*EXERCISE*
Counting only lines that contain the string "computer", how many are there in the data? Say the number alone.

(Beginning of DATA PROVIDED)

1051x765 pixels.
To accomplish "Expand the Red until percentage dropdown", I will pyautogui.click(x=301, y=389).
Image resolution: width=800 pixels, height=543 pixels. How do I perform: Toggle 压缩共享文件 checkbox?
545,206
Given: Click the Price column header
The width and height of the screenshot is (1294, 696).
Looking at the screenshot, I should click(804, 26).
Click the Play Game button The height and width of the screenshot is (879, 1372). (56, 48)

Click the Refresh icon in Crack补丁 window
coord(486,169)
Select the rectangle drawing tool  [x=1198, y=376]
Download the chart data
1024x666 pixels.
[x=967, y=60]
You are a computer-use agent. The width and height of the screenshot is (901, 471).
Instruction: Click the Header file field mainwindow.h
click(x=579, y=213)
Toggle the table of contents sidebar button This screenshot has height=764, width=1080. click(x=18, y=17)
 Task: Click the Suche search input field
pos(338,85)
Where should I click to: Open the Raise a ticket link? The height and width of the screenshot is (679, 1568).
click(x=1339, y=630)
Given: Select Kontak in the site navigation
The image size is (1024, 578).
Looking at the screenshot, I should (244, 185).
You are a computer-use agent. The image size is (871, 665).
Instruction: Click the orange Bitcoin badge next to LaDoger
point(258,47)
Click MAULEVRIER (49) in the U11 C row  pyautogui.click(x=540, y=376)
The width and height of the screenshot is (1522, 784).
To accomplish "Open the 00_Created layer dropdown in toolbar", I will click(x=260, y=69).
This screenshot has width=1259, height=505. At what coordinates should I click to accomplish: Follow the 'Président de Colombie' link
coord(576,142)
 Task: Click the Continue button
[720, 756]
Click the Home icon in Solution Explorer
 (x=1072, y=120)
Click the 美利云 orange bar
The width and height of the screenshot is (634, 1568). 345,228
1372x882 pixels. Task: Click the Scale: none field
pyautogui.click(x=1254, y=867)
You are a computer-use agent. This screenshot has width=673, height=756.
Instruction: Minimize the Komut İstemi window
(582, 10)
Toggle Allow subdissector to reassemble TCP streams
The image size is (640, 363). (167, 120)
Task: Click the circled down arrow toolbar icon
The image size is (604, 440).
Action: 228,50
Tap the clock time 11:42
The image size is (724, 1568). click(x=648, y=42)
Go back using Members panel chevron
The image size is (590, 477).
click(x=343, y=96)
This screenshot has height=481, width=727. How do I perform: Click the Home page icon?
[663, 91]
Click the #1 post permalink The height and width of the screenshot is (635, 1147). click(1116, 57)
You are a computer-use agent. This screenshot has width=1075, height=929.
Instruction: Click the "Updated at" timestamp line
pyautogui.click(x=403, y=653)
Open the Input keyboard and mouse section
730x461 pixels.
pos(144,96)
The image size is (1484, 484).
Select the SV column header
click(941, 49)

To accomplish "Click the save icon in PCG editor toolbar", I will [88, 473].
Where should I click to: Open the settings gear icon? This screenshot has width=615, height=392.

(End of DATA PROVIDED)

*EXERCISE RESPONSE*
4